Monday, May 11, 2009

My Justifications for Good and Evil

What do you want from me?
I have my justifications
for my many relations
with my environment
and my various allignments
with good and evil
no, I'm not perfect
not even close
I have my lighter
and a pack of smokes

and you yell
and you criticize
when you can't summarize
my demise
and surprise
when I realized
that all this time
my miracle cure
costs six bucks
and a dime

You don't know
what you think you know
because I don't show
everything that is
hidden below
the surface

and yea
you never asked
"Is it hard
to live with yourself
with all of those scars?"
and it is.
no, I'm not pure
but this is my cure
but don't yell at me
until your cause is sure.
**********************
the story behind this one is that one of my best friends, Kim, has been really upset with me lately because she thinks I've been smoking more recently than I have in the past.

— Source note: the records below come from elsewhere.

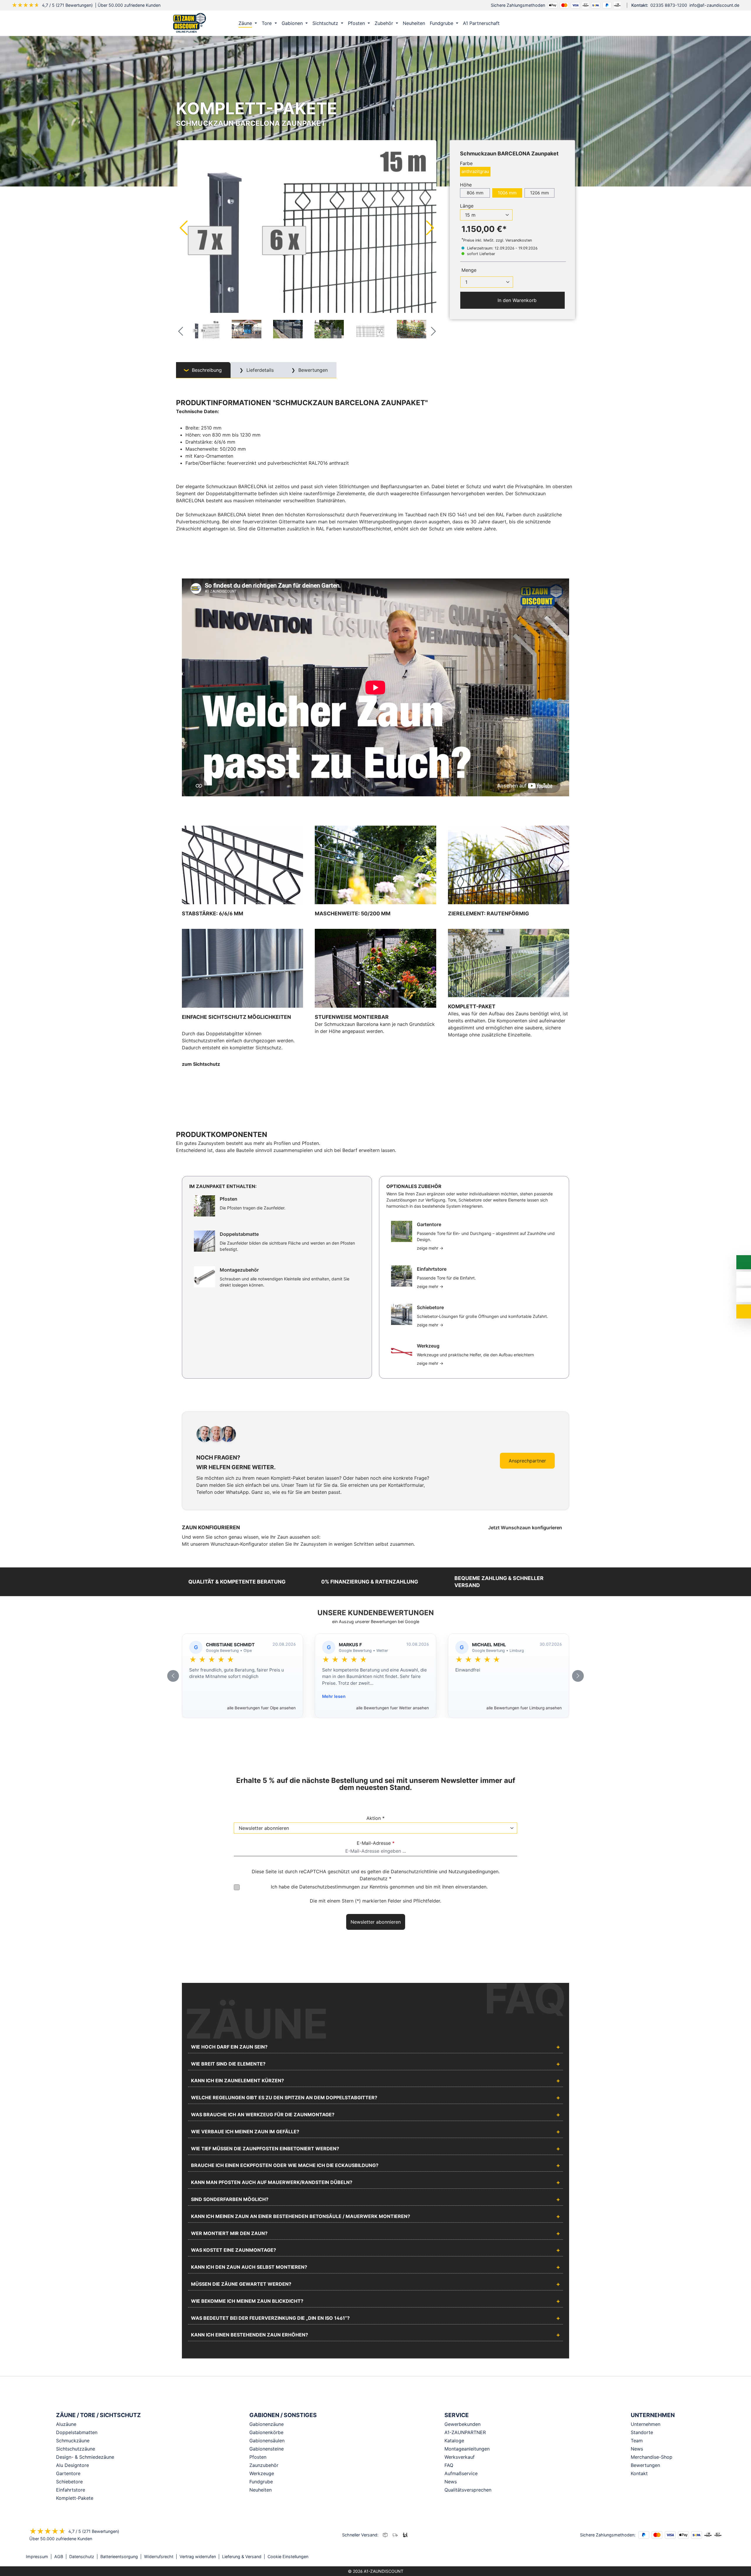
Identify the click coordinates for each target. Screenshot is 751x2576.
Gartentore (68, 2473)
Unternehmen (645, 2424)
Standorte (642, 2432)
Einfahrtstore (70, 2490)
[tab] (203, 370)
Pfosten (257, 2457)
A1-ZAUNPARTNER (465, 2432)
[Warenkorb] (569, 23)
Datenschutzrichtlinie (414, 1871)
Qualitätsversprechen (467, 2490)
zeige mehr (430, 1247)
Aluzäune (66, 2424)
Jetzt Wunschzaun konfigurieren (525, 1527)
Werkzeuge (261, 2473)
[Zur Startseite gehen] (189, 23)
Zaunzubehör (263, 2465)
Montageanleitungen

I'm 17 and have been smoking for a year, and I feel like I (and many smokers) get criticized for smoking when she, and anyone else who bothers me about it, doesn't know anything about what I'm trying to hide behind the smoke...

1 comment:

Anonymous said...

sorry if it's creepy I comment on here.
I just happened to update my blogger.

I don't smoke, and I don't really approve of the activity. But I as well have my vice. I'm not about to post it all over blogger. But in short, I understand how you feel. And feel free to rant to me. And yes, I'll tell you my vice if you're dying to know.

I can understand the hiding behind something.